## [WHAT YOU ARE ASKED TO DO]
Give back exactly the lines of the entries below from the line with "Image resolution: width=504" to the line with "Task: Open the Inventory policy menu", inclusive, and only those.

Saved data entries
--- --- ---

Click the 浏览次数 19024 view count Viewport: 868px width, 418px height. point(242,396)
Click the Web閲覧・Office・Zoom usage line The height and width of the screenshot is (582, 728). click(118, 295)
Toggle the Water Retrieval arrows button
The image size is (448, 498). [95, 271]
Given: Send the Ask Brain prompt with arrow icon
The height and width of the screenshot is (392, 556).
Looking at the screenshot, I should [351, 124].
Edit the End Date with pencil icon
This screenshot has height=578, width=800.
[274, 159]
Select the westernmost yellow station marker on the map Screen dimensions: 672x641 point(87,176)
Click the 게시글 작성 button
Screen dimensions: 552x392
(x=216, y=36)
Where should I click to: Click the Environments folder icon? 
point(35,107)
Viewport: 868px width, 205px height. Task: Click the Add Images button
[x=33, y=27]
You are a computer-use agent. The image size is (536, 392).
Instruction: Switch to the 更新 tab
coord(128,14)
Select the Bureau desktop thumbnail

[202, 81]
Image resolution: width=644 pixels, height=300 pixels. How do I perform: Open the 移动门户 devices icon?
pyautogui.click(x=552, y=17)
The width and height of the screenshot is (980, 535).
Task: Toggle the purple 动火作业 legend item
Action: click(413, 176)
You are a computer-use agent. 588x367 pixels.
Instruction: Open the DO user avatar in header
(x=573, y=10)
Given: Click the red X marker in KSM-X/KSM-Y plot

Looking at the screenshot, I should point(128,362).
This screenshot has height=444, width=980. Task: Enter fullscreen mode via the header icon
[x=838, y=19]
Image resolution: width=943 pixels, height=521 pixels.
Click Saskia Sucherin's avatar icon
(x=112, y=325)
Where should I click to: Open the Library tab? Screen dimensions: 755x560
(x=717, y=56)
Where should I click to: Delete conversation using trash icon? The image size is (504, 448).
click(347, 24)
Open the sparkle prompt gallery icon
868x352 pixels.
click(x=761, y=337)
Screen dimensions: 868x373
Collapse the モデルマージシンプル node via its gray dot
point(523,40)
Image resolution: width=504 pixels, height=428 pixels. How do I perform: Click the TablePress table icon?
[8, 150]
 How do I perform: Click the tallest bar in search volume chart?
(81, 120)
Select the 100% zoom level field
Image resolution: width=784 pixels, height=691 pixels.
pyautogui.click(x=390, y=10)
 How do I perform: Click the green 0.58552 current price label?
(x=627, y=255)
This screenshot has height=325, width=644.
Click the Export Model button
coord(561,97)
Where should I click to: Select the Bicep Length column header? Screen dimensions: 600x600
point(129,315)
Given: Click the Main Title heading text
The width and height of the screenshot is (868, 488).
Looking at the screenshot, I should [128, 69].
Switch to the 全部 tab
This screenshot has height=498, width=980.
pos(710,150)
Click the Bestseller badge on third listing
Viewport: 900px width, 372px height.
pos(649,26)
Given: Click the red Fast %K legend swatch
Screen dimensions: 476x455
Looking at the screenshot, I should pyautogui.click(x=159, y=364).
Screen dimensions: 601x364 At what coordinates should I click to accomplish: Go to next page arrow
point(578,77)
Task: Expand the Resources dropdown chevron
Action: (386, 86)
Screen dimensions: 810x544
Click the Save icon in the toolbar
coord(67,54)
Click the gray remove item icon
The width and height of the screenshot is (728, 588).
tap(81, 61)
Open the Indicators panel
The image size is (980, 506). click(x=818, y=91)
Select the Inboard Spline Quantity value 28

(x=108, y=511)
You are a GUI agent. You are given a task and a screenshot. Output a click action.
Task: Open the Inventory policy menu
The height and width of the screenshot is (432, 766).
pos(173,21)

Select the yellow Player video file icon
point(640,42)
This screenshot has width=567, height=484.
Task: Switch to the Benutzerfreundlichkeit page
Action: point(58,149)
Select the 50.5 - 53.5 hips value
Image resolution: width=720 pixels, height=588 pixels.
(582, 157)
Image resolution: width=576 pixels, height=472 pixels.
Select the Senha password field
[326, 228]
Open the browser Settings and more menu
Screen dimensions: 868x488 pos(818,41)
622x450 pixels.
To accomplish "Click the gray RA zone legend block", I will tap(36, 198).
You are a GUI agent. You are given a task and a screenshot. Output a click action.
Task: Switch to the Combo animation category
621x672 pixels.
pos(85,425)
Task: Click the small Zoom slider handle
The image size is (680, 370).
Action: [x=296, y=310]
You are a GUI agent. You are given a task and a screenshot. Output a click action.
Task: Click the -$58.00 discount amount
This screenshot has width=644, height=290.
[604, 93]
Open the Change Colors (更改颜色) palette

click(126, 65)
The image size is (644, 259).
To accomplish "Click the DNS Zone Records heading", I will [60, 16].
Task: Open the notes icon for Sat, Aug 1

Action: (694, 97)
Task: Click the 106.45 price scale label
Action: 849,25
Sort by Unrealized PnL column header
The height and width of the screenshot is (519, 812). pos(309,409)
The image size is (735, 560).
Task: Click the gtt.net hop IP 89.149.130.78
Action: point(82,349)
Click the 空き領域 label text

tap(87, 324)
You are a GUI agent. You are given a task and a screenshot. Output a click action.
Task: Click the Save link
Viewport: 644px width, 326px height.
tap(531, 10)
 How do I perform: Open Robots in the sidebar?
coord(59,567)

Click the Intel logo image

--- --- ---

## [EXERCISE ANSWER]
Image resolution: width=504 pixels, height=428 pixels. How do I perform: Click the TablePress table icon?
[8, 150]
 How do I perform: Click the tallest bar in search volume chart?
(81, 120)
Select the 100% zoom level field
Image resolution: width=784 pixels, height=691 pixels.
pyautogui.click(x=390, y=10)
 How do I perform: Click the green 0.58552 current price label?
(x=627, y=255)
This screenshot has height=325, width=644.
Click the Export Model button
coord(561,97)
Where should I click to: Select the Bicep Length column header? Screen dimensions: 600x600
point(129,315)
Given: Click the Main Title heading text
The width and height of the screenshot is (868, 488).
Looking at the screenshot, I should [128, 69].
Switch to the 全部 tab
This screenshot has height=498, width=980.
pos(710,150)
Click the Bestseller badge on third listing
Viewport: 900px width, 372px height.
pos(649,26)
Given: Click the red Fast %K legend swatch
Screen dimensions: 476x455
Looking at the screenshot, I should pyautogui.click(x=159, y=364).
Screen dimensions: 601x364 At what coordinates should I click to accomplish: Go to next page arrow
point(578,77)
Task: Expand the Resources dropdown chevron
Action: (386, 86)
Screen dimensions: 810x544
Click the Save icon in the toolbar
coord(67,54)
Click the gray remove item icon
The width and height of the screenshot is (728, 588).
tap(81, 61)
Open the Indicators panel
The image size is (980, 506). click(x=818, y=91)
Select the Inboard Spline Quantity value 28

(x=108, y=511)
You are a GUI agent. You are given a task and a screenshot. Output a click action.
Task: Open the Inventory policy menu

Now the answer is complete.